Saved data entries

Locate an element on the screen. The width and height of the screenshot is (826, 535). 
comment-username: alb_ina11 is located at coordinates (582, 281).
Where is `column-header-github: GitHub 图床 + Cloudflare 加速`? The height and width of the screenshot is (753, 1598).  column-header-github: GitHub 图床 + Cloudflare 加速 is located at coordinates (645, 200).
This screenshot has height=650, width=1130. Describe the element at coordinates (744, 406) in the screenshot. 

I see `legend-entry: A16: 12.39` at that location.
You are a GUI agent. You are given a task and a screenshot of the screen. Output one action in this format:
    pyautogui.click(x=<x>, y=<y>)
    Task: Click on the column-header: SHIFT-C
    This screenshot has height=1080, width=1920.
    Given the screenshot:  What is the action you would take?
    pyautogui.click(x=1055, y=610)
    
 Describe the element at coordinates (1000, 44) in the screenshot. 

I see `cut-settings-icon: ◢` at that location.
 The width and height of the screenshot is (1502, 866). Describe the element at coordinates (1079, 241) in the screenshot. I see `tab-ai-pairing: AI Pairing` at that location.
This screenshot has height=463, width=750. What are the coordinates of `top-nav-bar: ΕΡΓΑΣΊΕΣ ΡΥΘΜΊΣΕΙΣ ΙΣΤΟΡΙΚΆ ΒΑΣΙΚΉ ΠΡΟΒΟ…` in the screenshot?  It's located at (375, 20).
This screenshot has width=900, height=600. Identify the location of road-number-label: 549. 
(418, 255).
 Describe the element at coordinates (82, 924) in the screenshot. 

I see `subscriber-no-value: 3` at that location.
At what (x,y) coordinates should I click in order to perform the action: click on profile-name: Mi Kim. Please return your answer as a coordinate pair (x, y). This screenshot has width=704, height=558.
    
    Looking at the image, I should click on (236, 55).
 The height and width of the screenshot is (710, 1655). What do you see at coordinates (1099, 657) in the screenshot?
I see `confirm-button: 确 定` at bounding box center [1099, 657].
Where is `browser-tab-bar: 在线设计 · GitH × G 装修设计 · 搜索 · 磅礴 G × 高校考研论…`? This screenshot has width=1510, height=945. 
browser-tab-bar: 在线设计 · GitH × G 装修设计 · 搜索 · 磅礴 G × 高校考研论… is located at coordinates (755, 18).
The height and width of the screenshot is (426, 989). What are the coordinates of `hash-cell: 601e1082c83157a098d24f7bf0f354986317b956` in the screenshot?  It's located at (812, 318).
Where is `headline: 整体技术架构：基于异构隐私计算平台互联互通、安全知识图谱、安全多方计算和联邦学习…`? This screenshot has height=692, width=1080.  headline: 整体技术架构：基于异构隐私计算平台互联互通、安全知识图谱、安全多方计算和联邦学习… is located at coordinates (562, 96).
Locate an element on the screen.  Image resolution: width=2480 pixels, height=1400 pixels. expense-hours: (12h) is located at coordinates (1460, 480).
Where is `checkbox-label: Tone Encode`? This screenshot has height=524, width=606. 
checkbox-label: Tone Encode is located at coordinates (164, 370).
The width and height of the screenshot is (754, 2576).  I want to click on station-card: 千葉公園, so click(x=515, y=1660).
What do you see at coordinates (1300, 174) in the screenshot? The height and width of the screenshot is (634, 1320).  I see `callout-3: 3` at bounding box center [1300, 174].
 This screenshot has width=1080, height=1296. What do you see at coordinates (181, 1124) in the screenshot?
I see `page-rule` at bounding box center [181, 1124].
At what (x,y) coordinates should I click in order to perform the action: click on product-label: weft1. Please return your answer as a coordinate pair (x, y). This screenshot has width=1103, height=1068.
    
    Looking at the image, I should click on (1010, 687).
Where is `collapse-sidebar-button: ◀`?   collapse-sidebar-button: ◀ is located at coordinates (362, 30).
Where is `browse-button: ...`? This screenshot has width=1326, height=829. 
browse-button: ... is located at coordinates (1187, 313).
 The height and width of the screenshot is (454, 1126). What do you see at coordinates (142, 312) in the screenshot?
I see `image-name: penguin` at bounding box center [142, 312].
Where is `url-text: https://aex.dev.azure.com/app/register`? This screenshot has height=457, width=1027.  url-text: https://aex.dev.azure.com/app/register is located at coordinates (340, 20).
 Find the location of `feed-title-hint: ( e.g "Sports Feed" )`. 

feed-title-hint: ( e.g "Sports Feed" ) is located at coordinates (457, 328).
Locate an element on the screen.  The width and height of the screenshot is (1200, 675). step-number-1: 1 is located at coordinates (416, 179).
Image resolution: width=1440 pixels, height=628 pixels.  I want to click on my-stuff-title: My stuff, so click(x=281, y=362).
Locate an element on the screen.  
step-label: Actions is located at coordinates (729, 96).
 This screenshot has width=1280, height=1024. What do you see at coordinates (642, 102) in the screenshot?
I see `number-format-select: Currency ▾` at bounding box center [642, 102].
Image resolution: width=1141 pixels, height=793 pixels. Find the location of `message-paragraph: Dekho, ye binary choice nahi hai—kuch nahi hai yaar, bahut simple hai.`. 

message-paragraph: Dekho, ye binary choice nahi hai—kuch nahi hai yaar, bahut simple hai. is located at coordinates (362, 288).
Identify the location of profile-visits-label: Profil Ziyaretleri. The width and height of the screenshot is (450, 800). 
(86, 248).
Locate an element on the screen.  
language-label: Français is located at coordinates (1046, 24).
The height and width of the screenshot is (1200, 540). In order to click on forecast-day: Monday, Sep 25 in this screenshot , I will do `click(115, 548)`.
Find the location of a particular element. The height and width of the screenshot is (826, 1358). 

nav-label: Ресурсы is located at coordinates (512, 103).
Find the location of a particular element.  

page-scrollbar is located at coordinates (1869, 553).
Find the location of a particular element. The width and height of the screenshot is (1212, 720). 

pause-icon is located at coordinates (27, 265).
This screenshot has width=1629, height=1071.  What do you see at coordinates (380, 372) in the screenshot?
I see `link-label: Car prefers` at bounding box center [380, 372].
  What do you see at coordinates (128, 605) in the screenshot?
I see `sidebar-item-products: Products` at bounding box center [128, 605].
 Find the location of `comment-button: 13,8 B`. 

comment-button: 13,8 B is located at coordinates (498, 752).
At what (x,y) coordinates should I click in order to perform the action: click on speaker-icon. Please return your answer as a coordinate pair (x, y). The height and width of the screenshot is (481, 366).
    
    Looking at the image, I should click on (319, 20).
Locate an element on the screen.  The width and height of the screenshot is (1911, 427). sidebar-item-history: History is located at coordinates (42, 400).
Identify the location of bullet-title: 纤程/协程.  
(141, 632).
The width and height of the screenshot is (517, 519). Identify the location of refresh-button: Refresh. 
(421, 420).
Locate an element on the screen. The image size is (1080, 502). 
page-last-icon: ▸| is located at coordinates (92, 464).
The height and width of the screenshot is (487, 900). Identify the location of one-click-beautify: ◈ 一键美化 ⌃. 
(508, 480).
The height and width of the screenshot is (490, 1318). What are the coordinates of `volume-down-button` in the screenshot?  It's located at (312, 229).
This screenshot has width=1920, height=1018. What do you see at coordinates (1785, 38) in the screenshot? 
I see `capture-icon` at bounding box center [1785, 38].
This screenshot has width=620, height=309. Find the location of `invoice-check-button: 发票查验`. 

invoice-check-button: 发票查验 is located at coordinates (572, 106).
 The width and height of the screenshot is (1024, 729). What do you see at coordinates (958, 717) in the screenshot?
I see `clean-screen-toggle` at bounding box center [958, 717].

• [Problem details] Put these lines into a numbered list, leaving out any blank lines.

• [Result of this task]
1. Locate an element on the screen. The width and height of the screenshot is (826, 535). 
2. comment-username: alb_ina11 is located at coordinates (582, 281).
3. Where is `column-header-github: GitHub 图床 + Cloudflare 加速`? The height and width of the screenshot is (753, 1598).  column-header-github: GitHub 图床 + Cloudflare 加速 is located at coordinates (645, 200).
4. This screenshot has height=650, width=1130. Describe the element at coordinates (744, 406) in the screenshot. 
5. I see `legend-entry: A16: 12.39` at that location.
6. You are a GUI agent. You are given a task and a screenshot of the screen. Output one action in this format:
7.     pyautogui.click(x=<x>, y=<y>)
8.     Task: Click on the column-header: SHIFT-C
9.     This screenshot has height=1080, width=1920.
10.     Given the screenshot:  What is the action you would take?
11.     pyautogui.click(x=1055, y=610)
12.  Describe the element at coordinates (1000, 44) in the screenshot. 
13. I see `cut-settings-icon: ◢` at that location.
14.  The width and height of the screenshot is (1502, 866). Describe the element at coordinates (1079, 241) in the screenshot. I see `tab-ai-pairing: AI Pairing` at that location.
15. This screenshot has height=463, width=750. What are the coordinates of `top-nav-bar: ΕΡΓΑΣΊΕΣ ΡΥΘΜΊΣΕΙΣ ΙΣΤΟΡΙΚΆ ΒΑΣΙΚΉ ΠΡΟΒΟ…` in the screenshot?  It's located at (375, 20).
16. This screenshot has width=900, height=600. Identify the location of road-number-label: 549. 
17. (418, 255).
18.  Describe the element at coordinates (82, 924) in the screenshot. 
19. I see `subscriber-no-value: 3` at that location.
20. At what (x,y) coordinates should I click in order to perform the action: click on profile-name: Mi Kim. Please return your answer as a coordinate pair (x, y). This screenshot has width=704, height=558.
21.     Looking at the image, I should click on (236, 55).
22.  The height and width of the screenshot is (710, 1655). What do you see at coordinates (1099, 657) in the screenshot?
23. I see `confirm-button: 确 定` at bounding box center [1099, 657].
24. Where is `browser-tab-bar: 在线设计 · GitH × G 装修设计 · 搜索 · 磅礴 G × 高校考研论…`? This screenshot has width=1510, height=945. 
25. browser-tab-bar: 在线设计 · GitH × G 装修设计 · 搜索 · 磅礴 G × 高校考研论… is located at coordinates (755, 18).
26. The height and width of the screenshot is (426, 989). What are the coordinates of `hash-cell: 601e1082c83157a098d24f7bf0f354986317b956` in the screenshot?  It's located at (812, 318).
27. Where is `headline: 整体技术架构：基于异构隐私计算平台互联互通、安全知识图谱、安全多方计算和联邦学习…`? This screenshot has height=692, width=1080.  headline: 整体技术架构：基于异构隐私计算平台互联互通、安全知识图谱、安全多方计算和联邦学习… is located at coordinates (562, 96).
28. Locate an element on the screen.  Image resolution: width=2480 pixels, height=1400 pixels. expense-hours: (12h) is located at coordinates (1460, 480).
29. Where is `checkbox-label: Tone Encode`? This screenshot has height=524, width=606. 
30. checkbox-label: Tone Encode is located at coordinates (164, 370).
31. The width and height of the screenshot is (754, 2576).  I want to click on station-card: 千葉公園, so click(x=515, y=1660).
32. What do you see at coordinates (1300, 174) in the screenshot? The height and width of the screenshot is (634, 1320).  I see `callout-3: 3` at bounding box center [1300, 174].
33.  This screenshot has width=1080, height=1296. What do you see at coordinates (181, 1124) in the screenshot?
34. I see `page-rule` at bounding box center [181, 1124].
35. At what (x,y) coordinates should I click in order to perform the action: click on product-label: weft1. Please return your answer as a coordinate pair (x, y). This screenshot has width=1103, height=1068.
36.     Looking at the image, I should click on (1010, 687).
37. Where is `collapse-sidebar-button: ◀`?   collapse-sidebar-button: ◀ is located at coordinates (362, 30).
38. Where is `browse-button: ...`? This screenshot has width=1326, height=829. 
39. browse-button: ... is located at coordinates (1187, 313).
40.  The height and width of the screenshot is (454, 1126). What do you see at coordinates (142, 312) in the screenshot?
41. I see `image-name: penguin` at bounding box center [142, 312].
42. Where is `url-text: https://aex.dev.azure.com/app/register`? This screenshot has height=457, width=1027.  url-text: https://aex.dev.azure.com/app/register is located at coordinates (340, 20).
43.  Find the location of `feed-title-hint: ( e.g "Sports Feed" )`. 
44. feed-title-hint: ( e.g "Sports Feed" ) is located at coordinates (457, 328).
45. Locate an element on the screen.  The width and height of the screenshot is (1200, 675). step-number-1: 1 is located at coordinates (416, 179).
46. Image resolution: width=1440 pixels, height=628 pixels.  I want to click on my-stuff-title: My stuff, so click(x=281, y=362).
47. Locate an element on the screen.  
48. step-label: Actions is located at coordinates (729, 96).
49.  This screenshot has width=1280, height=1024. What do you see at coordinates (642, 102) in the screenshot?
50. I see `number-format-select: Currency ▾` at bounding box center [642, 102].
51. Image resolution: width=1141 pixels, height=793 pixels. Find the location of `message-paragraph: Dekho, ye binary choice nahi hai—kuch nahi hai yaar, bahut simple hai.`. 
52. message-paragraph: Dekho, ye binary choice nahi hai—kuch nahi hai yaar, bahut simple hai. is located at coordinates (362, 288).
53. Identify the location of profile-visits-label: Profil Ziyaretleri. The width and height of the screenshot is (450, 800). 
54. (86, 248).
55. Locate an element on the screen.  
56. language-label: Français is located at coordinates (1046, 24).
57. The height and width of the screenshot is (1200, 540). In order to click on forecast-day: Monday, Sep 25 in this screenshot , I will do `click(115, 548)`.
58. Find the location of a particular element. The height and width of the screenshot is (826, 1358). 
59. nav-label: Ресурсы is located at coordinates (512, 103).
60. Find the location of a particular element.  
61. page-scrollbar is located at coordinates (1869, 553).
62. Find the location of a particular element. The width and height of the screenshot is (1212, 720). 
63. pause-icon is located at coordinates (27, 265).
64. This screenshot has width=1629, height=1071.  What do you see at coordinates (380, 372) in the screenshot?
65. I see `link-label: Car prefers` at bounding box center [380, 372].
66.   What do you see at coordinates (128, 605) in the screenshot?
67. I see `sidebar-item-products: Products` at bounding box center [128, 605].
68.  Find the location of `comment-button: 13,8 B`. 
69. comment-button: 13,8 B is located at coordinates (498, 752).
70. At what (x,y) coordinates should I click in order to perform the action: click on speaker-icon. Please return your answer as a coordinate pair (x, y). The height and width of the screenshot is (481, 366).
71.     Looking at the image, I should click on (319, 20).
72. Locate an element on the screen.  The width and height of the screenshot is (1911, 427). sidebar-item-history: History is located at coordinates (42, 400).
73. Identify the location of bullet-title: 纤程/协程.  
74. (141, 632).
75. The width and height of the screenshot is (517, 519). Identify the location of refresh-button: Refresh. 
76. (421, 420).
77. Locate an element on the screen. The image size is (1080, 502). 
78. page-last-icon: ▸| is located at coordinates (92, 464).
79. The height and width of the screenshot is (487, 900). Identify the location of one-click-beautify: ◈ 一键美化 ⌃. 
80. (508, 480).
81. The height and width of the screenshot is (490, 1318). What are the coordinates of `volume-down-button` in the screenshot?  It's located at (312, 229).
82. This screenshot has width=1920, height=1018. What do you see at coordinates (1785, 38) in the screenshot? 
83. I see `capture-icon` at bounding box center [1785, 38].
84. This screenshot has width=620, height=309. Find the location of `invoice-check-button: 发票查验`. 
85. invoice-check-button: 发票查验 is located at coordinates (572, 106).
86.  The width and height of the screenshot is (1024, 729). What do you see at coordinates (958, 717) in the screenshot?
87. I see `clean-screen-toggle` at bounding box center [958, 717].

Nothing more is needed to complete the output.